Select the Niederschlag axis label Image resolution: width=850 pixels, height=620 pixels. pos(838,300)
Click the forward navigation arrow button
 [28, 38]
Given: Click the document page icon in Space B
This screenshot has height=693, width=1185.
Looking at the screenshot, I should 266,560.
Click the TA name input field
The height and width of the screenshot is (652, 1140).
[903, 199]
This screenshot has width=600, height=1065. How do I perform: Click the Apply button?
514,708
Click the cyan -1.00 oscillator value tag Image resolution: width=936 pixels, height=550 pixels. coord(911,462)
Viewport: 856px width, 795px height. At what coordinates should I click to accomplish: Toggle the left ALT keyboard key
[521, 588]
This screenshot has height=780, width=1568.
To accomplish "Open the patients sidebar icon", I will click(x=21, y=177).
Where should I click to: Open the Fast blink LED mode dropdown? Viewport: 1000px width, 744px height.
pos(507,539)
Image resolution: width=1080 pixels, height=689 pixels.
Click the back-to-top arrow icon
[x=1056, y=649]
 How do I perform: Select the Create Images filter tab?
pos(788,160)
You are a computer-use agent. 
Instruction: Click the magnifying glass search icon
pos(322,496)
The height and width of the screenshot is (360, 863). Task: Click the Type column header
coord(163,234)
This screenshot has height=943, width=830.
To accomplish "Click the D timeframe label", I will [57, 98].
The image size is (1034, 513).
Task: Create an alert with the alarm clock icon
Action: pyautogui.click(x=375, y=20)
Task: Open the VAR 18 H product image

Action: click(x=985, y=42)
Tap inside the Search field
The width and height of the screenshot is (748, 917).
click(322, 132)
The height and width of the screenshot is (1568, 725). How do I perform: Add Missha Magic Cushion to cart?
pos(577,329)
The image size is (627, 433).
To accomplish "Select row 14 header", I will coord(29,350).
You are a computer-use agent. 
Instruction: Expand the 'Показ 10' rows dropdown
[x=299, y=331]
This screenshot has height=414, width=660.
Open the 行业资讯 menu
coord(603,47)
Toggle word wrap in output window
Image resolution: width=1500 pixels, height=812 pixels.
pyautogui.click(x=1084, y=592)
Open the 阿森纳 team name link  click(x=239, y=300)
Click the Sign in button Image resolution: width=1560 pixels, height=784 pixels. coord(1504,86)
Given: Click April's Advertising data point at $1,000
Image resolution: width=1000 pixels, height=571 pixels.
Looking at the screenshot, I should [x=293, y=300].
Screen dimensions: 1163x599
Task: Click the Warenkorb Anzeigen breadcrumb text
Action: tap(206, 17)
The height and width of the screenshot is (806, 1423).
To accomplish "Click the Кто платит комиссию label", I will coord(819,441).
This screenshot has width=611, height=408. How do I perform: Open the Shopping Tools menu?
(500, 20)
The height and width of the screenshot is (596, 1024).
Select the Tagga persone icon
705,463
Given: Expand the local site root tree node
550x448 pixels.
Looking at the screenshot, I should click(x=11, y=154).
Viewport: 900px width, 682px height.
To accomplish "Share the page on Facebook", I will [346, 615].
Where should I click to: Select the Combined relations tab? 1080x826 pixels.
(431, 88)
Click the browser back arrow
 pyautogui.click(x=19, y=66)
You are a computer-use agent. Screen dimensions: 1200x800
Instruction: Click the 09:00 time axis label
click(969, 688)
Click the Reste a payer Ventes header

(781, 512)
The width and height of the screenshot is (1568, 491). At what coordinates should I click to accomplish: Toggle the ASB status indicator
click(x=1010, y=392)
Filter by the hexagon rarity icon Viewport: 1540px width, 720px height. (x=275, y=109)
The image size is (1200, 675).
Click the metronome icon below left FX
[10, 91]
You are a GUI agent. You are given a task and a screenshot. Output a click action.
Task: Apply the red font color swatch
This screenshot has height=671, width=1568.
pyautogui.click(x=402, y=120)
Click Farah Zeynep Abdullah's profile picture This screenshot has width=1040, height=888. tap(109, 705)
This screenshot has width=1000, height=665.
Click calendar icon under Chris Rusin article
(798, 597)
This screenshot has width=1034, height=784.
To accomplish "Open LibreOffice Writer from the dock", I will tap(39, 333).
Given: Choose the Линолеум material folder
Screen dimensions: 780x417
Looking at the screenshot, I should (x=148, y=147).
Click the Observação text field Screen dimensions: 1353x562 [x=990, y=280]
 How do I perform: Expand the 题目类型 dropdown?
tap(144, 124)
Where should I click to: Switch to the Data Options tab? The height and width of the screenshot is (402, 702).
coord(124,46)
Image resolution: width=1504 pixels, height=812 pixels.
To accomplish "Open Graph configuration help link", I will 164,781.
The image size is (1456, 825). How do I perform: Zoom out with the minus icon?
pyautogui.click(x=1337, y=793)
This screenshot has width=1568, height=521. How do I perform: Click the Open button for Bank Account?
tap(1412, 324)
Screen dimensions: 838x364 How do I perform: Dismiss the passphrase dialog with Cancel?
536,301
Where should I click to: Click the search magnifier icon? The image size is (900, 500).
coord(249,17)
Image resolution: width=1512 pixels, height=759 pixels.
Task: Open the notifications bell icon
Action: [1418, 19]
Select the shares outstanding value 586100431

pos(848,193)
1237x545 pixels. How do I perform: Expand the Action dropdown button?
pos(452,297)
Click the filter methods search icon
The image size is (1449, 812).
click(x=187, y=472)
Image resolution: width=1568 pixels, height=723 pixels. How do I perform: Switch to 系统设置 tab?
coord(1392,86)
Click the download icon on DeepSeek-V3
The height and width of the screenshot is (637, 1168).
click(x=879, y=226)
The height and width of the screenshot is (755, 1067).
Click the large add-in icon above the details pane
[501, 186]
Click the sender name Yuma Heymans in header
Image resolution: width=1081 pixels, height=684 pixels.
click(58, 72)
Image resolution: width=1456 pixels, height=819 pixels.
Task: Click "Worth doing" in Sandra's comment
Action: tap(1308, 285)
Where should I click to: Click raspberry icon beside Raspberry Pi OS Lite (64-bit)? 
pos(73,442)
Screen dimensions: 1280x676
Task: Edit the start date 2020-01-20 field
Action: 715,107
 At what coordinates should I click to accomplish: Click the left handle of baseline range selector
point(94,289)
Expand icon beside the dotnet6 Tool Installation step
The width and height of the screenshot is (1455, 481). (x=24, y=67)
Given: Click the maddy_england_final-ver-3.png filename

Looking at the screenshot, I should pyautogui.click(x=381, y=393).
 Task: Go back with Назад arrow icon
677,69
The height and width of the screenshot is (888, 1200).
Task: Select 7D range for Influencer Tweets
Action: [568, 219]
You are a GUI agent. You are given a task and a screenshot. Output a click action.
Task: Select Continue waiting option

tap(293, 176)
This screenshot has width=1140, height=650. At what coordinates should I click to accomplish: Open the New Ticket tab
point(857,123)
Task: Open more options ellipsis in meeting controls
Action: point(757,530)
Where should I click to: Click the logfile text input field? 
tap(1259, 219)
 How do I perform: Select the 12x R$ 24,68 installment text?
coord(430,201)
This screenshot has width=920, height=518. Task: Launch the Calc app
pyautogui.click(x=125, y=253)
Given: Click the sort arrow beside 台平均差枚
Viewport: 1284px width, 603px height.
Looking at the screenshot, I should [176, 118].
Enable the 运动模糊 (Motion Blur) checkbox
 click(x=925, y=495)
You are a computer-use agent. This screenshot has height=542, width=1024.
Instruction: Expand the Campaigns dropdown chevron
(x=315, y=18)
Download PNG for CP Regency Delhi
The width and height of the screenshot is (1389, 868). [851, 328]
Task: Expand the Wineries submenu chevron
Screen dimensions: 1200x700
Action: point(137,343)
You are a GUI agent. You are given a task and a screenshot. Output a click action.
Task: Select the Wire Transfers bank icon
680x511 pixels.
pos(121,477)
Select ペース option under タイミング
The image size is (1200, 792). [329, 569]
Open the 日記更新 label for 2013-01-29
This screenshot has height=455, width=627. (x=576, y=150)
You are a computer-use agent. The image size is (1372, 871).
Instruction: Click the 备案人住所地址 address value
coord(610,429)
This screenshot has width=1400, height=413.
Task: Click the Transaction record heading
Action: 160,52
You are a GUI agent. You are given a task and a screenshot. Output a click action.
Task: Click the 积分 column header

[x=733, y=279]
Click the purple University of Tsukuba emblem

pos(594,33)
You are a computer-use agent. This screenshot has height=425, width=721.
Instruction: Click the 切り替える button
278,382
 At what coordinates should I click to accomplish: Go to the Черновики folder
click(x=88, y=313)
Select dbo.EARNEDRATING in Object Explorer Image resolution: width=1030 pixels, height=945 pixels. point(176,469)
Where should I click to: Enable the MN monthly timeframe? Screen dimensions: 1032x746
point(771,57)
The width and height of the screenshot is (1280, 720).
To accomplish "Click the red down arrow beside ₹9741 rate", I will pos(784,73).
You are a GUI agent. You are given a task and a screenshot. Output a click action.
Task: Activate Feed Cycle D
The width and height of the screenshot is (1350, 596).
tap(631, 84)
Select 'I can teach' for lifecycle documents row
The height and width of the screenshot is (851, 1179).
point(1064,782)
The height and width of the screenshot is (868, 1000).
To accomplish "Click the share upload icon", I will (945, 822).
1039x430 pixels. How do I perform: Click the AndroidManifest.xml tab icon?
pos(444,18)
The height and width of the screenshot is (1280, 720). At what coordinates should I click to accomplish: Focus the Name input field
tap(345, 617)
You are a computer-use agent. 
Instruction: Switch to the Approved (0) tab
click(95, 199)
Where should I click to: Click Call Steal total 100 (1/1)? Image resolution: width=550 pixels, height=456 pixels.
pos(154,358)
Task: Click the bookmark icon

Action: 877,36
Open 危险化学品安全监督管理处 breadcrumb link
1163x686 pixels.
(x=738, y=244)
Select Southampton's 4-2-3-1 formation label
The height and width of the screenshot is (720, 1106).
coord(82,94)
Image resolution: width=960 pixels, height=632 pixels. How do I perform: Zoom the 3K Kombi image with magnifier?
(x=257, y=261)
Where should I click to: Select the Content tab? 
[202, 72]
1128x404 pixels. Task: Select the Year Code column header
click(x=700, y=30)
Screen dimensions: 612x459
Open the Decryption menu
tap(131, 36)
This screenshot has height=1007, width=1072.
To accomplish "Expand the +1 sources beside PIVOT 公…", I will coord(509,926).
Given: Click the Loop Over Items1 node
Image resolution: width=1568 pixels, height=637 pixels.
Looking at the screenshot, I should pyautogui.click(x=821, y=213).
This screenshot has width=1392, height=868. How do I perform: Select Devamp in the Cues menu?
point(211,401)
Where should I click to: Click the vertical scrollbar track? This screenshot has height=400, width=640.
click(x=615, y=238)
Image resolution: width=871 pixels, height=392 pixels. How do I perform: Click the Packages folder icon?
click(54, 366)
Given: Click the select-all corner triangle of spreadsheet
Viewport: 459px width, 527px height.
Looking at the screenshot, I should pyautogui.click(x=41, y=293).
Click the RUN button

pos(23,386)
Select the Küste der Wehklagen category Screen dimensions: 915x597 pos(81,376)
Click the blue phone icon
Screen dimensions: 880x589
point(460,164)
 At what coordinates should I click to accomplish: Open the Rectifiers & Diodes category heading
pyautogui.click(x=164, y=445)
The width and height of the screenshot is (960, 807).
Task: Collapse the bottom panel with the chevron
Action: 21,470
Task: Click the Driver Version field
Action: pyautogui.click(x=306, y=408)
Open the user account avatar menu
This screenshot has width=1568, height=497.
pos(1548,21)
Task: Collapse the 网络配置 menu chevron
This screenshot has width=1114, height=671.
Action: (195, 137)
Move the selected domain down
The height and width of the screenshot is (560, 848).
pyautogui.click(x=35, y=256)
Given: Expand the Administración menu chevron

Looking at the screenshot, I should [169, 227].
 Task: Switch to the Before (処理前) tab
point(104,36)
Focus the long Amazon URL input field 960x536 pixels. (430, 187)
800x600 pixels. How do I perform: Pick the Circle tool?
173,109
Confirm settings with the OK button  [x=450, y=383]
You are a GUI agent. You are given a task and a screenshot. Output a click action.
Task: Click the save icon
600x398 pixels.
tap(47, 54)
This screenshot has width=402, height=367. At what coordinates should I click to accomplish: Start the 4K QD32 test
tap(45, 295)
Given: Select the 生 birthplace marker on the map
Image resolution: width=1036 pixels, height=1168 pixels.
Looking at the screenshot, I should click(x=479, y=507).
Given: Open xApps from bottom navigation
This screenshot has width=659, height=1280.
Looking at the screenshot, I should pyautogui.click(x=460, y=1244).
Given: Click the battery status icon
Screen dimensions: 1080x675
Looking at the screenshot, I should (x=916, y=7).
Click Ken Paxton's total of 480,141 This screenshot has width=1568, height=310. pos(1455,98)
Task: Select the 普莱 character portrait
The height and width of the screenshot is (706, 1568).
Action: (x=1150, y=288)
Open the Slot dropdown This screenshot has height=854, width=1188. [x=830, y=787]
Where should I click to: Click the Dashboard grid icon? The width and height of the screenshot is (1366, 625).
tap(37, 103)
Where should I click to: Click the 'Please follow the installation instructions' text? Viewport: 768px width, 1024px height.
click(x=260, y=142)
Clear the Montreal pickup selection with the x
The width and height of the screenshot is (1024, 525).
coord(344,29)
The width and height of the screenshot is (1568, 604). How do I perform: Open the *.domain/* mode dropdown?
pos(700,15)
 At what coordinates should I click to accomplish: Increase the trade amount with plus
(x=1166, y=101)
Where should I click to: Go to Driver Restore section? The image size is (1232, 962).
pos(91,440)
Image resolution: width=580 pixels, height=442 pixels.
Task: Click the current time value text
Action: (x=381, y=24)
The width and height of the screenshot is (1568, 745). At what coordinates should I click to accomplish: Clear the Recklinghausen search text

### WORK TASK
Write out the listing's lines exactly, from its first line through the line that contains "This screenshot has height=943, width=830.", and stop there.

### WRITTEN SOLUTION
Select the Niederschlag axis label Image resolution: width=850 pixels, height=620 pixels. pos(838,300)
Click the forward navigation arrow button
 [28, 38]
Given: Click the document page icon in Space B
This screenshot has height=693, width=1185.
Looking at the screenshot, I should 266,560.
Click the TA name input field
The height and width of the screenshot is (652, 1140).
[903, 199]
This screenshot has width=600, height=1065. How do I perform: Click the Apply button?
514,708
Click the cyan -1.00 oscillator value tag Image resolution: width=936 pixels, height=550 pixels. coord(911,462)
Viewport: 856px width, 795px height. At what coordinates should I click to accomplish: Toggle the left ALT keyboard key
[521, 588]
This screenshot has height=780, width=1568.
To accomplish "Open the patients sidebar icon", I will click(x=21, y=177).
Where should I click to: Open the Fast blink LED mode dropdown? Viewport: 1000px width, 744px height.
pos(507,539)
Image resolution: width=1080 pixels, height=689 pixels.
Click the back-to-top arrow icon
[x=1056, y=649]
 How do I perform: Select the Create Images filter tab?
pos(788,160)
You are a computer-use agent. 
Instruction: Click the magnifying glass search icon
pos(322,496)
The height and width of the screenshot is (360, 863). Task: Click the Type column header
coord(163,234)
This screenshot has height=943, width=830.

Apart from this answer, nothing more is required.